Erstmals wird der Deutsche Preis für Schallplattengeschäfte vergeben. Was ein Abend mit der schrulligen Branche und Claudia Roth über den Zustand der Gesellschaft verrät.
Es ist sonnig, aber kalt in Köln. Erster Adventssonntag. Grob geschätzte 300 Menschen haben sich eingefunden, im Saalbau Rheinterrassen. Mittendrin Kulturstaatsministerin Claudia Roth (Grüne). Sie spricht mit allen, die an ihr vorbeigehen, umarmt manche. Keine Sicherheitsleute zu bemerken, kein Mitarbeitertross. Die einstige Managerin der Politrock-Band "Ton Steine Scherben" ist auf ureigenem Terrain: unter Musik-Enthusiasten. Etwas schrill, ein Hauch nerdig. Szene statt Gala.
Ein Preis für Begegnungsstätten
Verliehen wird der Emil. Erstmals. Eine Auszeichnung für die besten Schallplatten-Fachgeschäfte des Landes, namentlich angelehnt an Emil Berliner, Ingenieur aus Hannover, der die meist schwarzen Tonträger-Scheiben anno 1887 patentieren ließ. Organisiert hat den Preis der Verband unabhängiger Musikunternehmer und -unternehmerinnen, kurz VUT. Ausgezeichnet wurden gleich ein gutes Dutzend beste Plattenläden, landauf, landab. Was zeigt, dass es beim ersten Emil nicht so sehr um Wettbewerb, sondern um Würdigung geht. Die 15.000 bis 25.000 Euro Preisgeld helfen sicher, denn reich werde man mit dem Betrieb eines Plattenladens nicht, wie alle Preisträger betonen. Einen ganz gewöhnlichen Einzelhandel betreibe man ja nicht. Eher eine Art Begegnungsstätte für Kulturaustausch. "So wichtig in diesen finsteren Zeiten", findet Claudia Roth. Die VUT-Vorsitzende Birte Wiemann schlägt denn auch einen Deckel für Ladenmieten und Steuererleichterungen vor. Applaus der Szene, aber wohl wenig realistisch.
Später, bei Chili con und sin carne und deutlich höherer Wein- als Kölsch-Nachfrage, werden die Gespräche lebensnäher. Die Angst vor dem Gang zum Sozialamt in Corona-Zeiten. Nahezu alle in der Szene, auch die Ladenbetreiber, haben mehrere Standbeine. Das ewige Balancieren des Kontos zwischen dem Eingang eines Honorars, irgendeines Umsatzes aus irgendwas Getanem und den ständig steigenden Kosten.

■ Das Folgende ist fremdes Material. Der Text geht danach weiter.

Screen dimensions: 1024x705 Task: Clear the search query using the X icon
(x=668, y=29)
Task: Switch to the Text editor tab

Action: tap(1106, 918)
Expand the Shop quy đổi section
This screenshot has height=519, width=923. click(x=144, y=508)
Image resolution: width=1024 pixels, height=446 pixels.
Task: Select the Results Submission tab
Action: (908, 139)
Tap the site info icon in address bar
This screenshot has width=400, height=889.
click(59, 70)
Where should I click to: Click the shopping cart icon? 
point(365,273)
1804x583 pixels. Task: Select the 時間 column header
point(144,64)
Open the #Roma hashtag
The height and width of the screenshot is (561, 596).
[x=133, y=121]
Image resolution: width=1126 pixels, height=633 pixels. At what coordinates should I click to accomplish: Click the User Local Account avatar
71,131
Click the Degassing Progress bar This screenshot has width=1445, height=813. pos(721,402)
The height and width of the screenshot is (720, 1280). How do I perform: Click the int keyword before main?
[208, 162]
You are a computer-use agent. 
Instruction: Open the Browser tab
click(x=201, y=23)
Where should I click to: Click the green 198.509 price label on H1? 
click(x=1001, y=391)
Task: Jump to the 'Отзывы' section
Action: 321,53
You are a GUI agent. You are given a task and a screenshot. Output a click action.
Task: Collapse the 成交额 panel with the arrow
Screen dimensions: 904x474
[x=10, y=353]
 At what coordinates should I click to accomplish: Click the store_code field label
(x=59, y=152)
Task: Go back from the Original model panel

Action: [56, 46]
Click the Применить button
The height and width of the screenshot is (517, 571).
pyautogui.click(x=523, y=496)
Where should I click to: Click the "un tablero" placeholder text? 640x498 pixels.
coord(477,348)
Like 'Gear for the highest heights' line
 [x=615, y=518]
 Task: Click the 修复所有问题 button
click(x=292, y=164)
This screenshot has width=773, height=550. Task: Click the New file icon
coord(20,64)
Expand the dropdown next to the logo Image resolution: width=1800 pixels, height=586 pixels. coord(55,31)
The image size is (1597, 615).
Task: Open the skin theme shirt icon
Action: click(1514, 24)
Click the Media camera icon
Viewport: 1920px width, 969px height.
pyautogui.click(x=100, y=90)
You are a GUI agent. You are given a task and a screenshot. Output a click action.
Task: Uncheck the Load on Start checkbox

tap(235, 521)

Über euphorische Momente in der schieren Ohnmacht gegenüber all diesen vielen Zeitenwenden. Und, dass es angesichts von Amazon und Spotify irgendwie märchenhaft sei, dass es heute einen wieder erstarkten, technisch gar innovativen Vinyl-Sektor in der Musikindustrie gibt. Gemacht und getragen allein vom Publikum, von Musikwertschätzenden. Nicht von Marketing.
Um die 550 Plattenläden gibt es derzeit in Deutschland. Rang vier weltweit hinter den USA, Großbritannien und Japan. Gut 2,2 Milliarden Euro setzte die Musikindustrie im Jahr 2023 hierzulande um, gut sechs Prozent davon in Schallplatten. Das ist zwar der kleinste Anteil, aber der einzige, der neben Streaming seit Jahren kontinuierlich wächst.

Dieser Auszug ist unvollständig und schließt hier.